Please reproduce the material word for word, from its first line through the line containing "980x1225 pixels. [659, 373]", including that line.

> **The data**

— BEGIN —

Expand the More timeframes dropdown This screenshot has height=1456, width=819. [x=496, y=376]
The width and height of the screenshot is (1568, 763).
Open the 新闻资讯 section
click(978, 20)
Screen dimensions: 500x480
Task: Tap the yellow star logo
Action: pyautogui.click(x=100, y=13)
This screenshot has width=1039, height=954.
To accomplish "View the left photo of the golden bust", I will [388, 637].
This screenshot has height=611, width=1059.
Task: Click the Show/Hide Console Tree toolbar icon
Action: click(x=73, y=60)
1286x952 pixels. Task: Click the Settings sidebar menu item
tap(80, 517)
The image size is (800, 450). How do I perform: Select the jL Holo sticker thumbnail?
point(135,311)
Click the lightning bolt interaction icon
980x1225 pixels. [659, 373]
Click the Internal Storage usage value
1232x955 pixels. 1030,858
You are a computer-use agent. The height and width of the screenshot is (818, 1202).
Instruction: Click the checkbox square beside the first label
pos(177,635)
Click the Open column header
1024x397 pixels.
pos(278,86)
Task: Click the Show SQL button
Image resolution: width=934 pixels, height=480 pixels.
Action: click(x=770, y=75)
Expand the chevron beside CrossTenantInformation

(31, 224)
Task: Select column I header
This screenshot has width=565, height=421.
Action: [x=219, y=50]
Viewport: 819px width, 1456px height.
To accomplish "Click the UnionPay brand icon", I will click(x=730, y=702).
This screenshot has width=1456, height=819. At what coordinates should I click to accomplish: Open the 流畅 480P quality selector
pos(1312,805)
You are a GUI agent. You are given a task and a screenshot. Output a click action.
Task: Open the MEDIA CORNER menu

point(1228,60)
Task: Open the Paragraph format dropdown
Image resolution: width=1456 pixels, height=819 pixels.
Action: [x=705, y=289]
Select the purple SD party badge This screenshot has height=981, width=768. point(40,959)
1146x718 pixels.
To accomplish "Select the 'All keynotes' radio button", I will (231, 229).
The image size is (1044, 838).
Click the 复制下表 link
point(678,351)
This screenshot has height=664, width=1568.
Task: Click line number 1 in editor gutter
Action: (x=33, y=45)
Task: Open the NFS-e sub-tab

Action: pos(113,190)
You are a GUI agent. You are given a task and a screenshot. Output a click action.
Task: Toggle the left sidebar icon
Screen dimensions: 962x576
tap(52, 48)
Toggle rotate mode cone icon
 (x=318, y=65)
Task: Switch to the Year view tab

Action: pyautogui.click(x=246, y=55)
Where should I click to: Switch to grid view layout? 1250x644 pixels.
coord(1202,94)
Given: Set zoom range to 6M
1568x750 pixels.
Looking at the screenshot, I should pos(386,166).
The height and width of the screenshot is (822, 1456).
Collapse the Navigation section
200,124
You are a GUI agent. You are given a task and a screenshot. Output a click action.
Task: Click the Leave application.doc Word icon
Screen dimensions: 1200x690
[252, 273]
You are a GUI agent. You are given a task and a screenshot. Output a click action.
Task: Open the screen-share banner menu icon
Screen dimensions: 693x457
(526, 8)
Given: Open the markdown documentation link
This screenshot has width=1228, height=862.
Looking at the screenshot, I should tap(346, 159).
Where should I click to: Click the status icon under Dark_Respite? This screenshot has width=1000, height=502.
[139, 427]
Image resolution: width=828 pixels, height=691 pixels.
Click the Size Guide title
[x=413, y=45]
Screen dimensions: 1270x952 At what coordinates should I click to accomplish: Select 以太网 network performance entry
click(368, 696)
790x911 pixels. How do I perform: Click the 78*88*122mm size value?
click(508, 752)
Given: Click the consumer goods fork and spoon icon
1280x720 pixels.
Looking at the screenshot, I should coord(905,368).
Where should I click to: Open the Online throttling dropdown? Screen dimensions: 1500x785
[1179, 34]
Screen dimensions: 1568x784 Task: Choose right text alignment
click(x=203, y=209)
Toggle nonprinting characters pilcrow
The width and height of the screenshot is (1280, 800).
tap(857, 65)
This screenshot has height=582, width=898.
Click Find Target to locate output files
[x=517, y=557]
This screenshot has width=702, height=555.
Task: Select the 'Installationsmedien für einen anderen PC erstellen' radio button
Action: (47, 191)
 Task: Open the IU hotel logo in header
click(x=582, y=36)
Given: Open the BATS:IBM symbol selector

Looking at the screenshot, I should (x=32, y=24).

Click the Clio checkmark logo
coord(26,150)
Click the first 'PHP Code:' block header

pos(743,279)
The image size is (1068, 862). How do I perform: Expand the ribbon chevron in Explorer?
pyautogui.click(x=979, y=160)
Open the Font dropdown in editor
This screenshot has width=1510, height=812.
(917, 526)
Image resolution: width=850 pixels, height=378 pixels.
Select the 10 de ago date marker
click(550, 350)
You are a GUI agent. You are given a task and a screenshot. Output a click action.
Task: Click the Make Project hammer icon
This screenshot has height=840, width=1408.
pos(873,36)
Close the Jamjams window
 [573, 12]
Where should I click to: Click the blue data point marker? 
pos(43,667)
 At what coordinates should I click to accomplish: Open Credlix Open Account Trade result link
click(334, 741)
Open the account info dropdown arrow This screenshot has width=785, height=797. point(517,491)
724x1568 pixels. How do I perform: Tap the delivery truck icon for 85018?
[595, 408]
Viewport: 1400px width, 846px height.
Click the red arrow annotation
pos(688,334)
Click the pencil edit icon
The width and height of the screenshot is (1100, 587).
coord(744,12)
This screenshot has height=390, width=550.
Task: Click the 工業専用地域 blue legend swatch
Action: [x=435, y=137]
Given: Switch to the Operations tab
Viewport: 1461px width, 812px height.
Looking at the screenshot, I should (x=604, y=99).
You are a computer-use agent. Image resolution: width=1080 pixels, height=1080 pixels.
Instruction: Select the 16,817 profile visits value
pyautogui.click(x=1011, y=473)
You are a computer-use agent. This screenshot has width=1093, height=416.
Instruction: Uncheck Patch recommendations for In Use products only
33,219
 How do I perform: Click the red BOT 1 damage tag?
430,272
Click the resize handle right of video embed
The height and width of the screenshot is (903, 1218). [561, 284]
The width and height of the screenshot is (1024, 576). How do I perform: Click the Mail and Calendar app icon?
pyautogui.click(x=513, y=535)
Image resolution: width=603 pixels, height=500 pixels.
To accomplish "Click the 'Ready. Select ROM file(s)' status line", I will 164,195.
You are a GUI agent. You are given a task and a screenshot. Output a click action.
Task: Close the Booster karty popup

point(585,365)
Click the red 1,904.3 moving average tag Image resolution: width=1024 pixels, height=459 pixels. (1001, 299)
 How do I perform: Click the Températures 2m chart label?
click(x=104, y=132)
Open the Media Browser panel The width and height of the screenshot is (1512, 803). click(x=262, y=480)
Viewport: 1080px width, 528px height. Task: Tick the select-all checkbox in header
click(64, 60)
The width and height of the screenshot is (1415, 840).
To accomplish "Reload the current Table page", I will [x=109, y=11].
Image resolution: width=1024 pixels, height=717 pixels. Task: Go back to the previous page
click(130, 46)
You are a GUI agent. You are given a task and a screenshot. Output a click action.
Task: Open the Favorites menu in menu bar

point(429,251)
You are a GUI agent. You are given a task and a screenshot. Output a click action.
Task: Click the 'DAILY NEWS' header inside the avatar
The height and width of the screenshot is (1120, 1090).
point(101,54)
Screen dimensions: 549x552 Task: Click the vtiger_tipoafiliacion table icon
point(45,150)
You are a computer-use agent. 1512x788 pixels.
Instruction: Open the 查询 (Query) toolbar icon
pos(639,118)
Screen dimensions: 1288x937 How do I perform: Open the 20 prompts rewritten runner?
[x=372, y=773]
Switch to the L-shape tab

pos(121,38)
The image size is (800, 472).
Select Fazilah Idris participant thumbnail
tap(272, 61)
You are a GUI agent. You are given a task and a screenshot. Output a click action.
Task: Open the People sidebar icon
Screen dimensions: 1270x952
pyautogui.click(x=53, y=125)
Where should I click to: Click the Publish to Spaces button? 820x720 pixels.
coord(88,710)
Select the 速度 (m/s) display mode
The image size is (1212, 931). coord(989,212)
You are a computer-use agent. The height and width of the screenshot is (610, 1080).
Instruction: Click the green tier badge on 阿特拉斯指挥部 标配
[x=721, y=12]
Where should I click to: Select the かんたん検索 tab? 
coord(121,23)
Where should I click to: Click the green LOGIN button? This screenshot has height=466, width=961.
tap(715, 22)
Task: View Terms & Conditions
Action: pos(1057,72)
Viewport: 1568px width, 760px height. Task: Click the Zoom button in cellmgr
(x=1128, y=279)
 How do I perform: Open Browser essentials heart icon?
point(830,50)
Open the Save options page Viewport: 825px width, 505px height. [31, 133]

— END —

> **Written response**
Expand the More timeframes dropdown This screenshot has height=1456, width=819. [x=496, y=376]
The width and height of the screenshot is (1568, 763).
Open the 新闻资讯 section
click(978, 20)
Screen dimensions: 500x480
Task: Tap the yellow star logo
Action: pyautogui.click(x=100, y=13)
This screenshot has width=1039, height=954.
To accomplish "View the left photo of the golden bust", I will [388, 637].
This screenshot has height=611, width=1059.
Task: Click the Show/Hide Console Tree toolbar icon
Action: click(x=73, y=60)
1286x952 pixels. Task: Click the Settings sidebar menu item
tap(80, 517)
The image size is (800, 450). How do I perform: Select the jL Holo sticker thumbnail?
point(135,311)
Click the lightning bolt interaction icon
980x1225 pixels. [659, 373]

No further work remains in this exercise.